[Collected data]
○ ○ ○ ○
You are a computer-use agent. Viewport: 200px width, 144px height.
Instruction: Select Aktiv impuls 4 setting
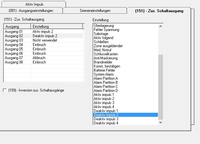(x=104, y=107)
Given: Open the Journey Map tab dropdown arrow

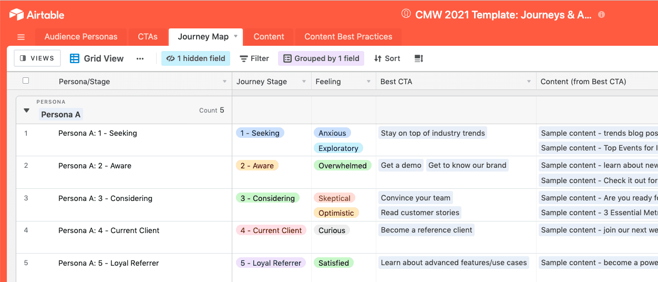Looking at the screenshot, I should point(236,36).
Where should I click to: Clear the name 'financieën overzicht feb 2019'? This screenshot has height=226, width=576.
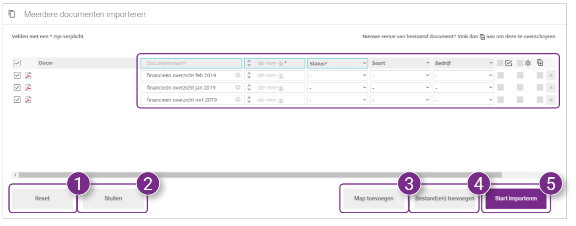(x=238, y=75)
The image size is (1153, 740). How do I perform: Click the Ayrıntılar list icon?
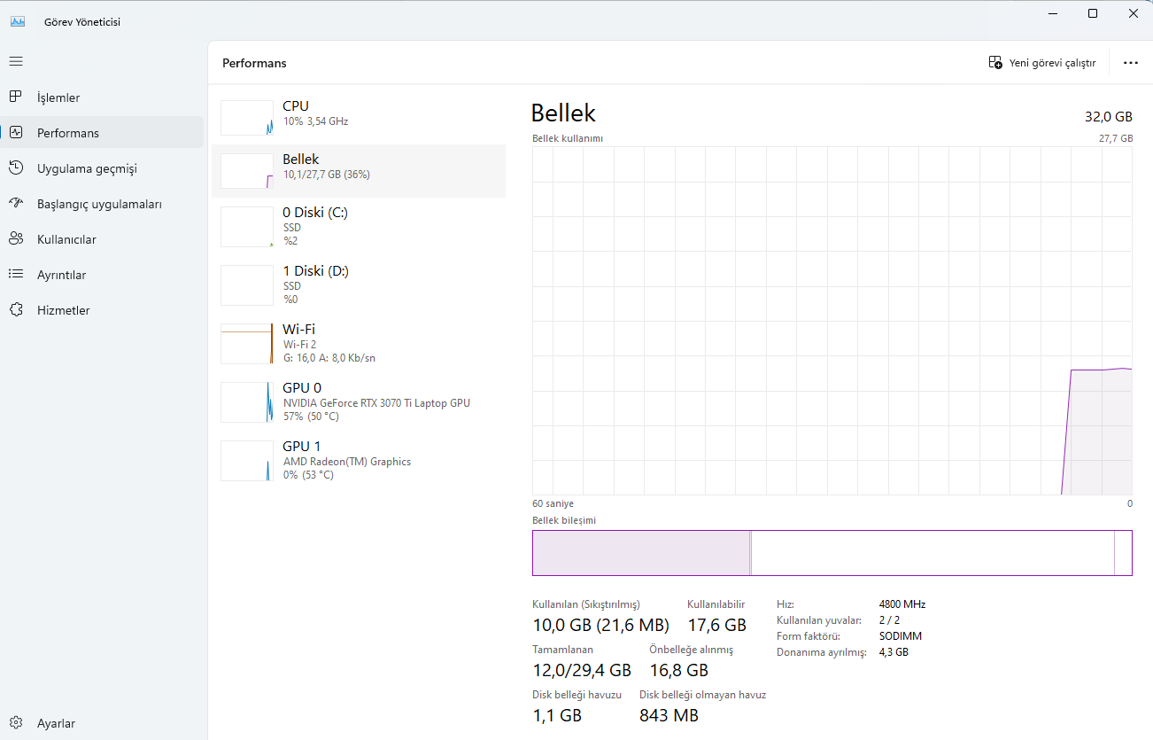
○ ○ ○ ○
#### WHAT TO DO
Word for word, restate the lines from the line containing "Instruction: Select Aktiv impuls 4 setting" through the end of the data, including the first and last of them. Pictures stay out.

#### ANSWER
Instruction: Select Aktiv impuls 4 setting
(x=104, y=107)
Given: Open the Journey Map tab dropdown arrow

Looking at the screenshot, I should point(236,36).
Where should I click to: Clear the name 'financieën overzicht feb 2019'? This screenshot has height=226, width=576.
(x=238, y=75)
The image size is (1153, 740). How do I perform: Click the Ayrıntılar list icon?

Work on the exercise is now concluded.